Tuesday, July 24, 2007

Slovenia - Ljubljana & the Julian Alps

After a 7 hour wait on the steps of Venice station, which was actually a lot more fun than it sounds, the strike finally lifted and we were able to get an overnight train to Ljubljana. There was a party atmosphere on the train, with everyone onboard in the same situation. Despite it being packed and with many standing in the corridor (all night long!), there were bottles of wine and whiskey being passed about and even a few sing-alongs complete with guitar accompaniment.

On top of the world

I arrived in Ljubljana, the capital of Slovenia, at about three in the morning and grabbed one of the few cabs still running to my hostel and collapsed into bed. In the morning, after a brief walk through the rather pleasant but tiny old town, I caught a bus into the countryside, stopping off next to a lake. On the bus I met five English people travelling together, all from very close to where I study in London, which was quite a coincidence. Together we decided against waiting for the boat and instead walked around the lake to the cable car at the other end.

Hiking in the Julian Alps

We took the cable car up to the summit, which was quite a dramatic journey, climbing over 1km vertically. At the top we hiked around for a while and climbed up to another peak, before being forced to return for the last cable car in the evening.
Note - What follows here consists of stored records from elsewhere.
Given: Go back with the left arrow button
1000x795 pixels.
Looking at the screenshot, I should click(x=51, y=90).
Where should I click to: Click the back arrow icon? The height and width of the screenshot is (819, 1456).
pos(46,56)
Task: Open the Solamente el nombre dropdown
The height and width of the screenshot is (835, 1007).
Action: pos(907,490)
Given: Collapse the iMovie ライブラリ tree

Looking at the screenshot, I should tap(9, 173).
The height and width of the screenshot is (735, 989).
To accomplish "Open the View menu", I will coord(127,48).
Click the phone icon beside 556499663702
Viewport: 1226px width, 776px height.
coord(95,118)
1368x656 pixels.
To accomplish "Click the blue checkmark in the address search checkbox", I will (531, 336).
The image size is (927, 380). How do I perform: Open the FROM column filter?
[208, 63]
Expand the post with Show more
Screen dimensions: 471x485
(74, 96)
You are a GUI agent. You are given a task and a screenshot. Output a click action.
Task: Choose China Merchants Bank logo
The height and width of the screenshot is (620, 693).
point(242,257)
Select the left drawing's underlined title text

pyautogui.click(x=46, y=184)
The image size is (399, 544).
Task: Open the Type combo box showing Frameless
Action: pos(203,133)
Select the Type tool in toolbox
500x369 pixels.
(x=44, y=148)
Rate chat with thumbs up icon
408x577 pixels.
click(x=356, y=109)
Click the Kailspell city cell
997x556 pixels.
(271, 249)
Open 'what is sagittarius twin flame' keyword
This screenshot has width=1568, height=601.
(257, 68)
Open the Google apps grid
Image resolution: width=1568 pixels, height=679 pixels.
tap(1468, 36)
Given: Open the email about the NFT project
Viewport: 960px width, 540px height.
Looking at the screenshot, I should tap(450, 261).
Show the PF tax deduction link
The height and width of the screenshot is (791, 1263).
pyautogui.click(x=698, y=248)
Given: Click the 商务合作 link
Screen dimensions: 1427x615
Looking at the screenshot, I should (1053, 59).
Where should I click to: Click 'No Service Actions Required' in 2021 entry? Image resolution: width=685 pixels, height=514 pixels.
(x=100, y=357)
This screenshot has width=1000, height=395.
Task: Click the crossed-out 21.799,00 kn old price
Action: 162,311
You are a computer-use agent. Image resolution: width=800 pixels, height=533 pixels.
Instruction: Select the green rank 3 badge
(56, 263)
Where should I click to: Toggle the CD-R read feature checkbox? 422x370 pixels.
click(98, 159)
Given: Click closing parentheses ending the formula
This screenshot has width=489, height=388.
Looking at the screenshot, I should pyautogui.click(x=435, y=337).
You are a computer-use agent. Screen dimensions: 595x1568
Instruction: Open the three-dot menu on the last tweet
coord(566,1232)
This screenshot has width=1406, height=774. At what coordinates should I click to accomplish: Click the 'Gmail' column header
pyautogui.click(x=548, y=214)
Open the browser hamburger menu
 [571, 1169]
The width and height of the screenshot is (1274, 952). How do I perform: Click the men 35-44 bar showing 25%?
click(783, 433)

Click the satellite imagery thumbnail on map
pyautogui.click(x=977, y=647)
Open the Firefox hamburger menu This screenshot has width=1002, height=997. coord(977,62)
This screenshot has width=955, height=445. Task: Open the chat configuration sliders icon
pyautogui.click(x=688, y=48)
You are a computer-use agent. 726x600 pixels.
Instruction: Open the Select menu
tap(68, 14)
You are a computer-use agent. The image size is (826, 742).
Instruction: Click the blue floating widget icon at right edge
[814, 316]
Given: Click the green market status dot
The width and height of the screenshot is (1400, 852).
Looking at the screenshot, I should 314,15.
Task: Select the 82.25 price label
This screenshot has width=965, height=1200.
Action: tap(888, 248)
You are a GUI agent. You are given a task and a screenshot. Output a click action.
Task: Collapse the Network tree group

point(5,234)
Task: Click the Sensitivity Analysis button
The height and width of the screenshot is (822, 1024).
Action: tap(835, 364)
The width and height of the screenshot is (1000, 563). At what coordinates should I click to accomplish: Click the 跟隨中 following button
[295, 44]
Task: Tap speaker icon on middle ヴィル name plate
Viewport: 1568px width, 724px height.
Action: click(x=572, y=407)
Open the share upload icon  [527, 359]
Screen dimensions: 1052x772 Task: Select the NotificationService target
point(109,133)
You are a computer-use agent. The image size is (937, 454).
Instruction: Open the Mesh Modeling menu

A novel method of recycling

Later, back in Ljubljana, we met up again and went on a bit of bar crawl, more to find anywhere still open than for variation. With the students away for the summer, the city seemed to be quite dead at night, but we still managed to find a couple of places, although disappointingly (or not) the Horse Burger takeaway was closed, which would have made quite a novel post-pub snack.

A typical wall decoration in Metelkova

At the end of the night we went to one of the most interesting places I've seen - Metelkova. A former military prison, it has since been converted into a hybrid hippy squat and hostel. In fact, it was rated the best hostel in the world last year by Lonely Planet. The entire area is decorated by modern, somewhat anti-establishment artists in quite an unconventional manner and there are even the remains of military vehicles and what looks like part of a helicopter lying around. The disco was quite an experience - seemingly everyone was on LSD and kept dancing even when the music stopped. Shame I didn't get to stay in the hostel!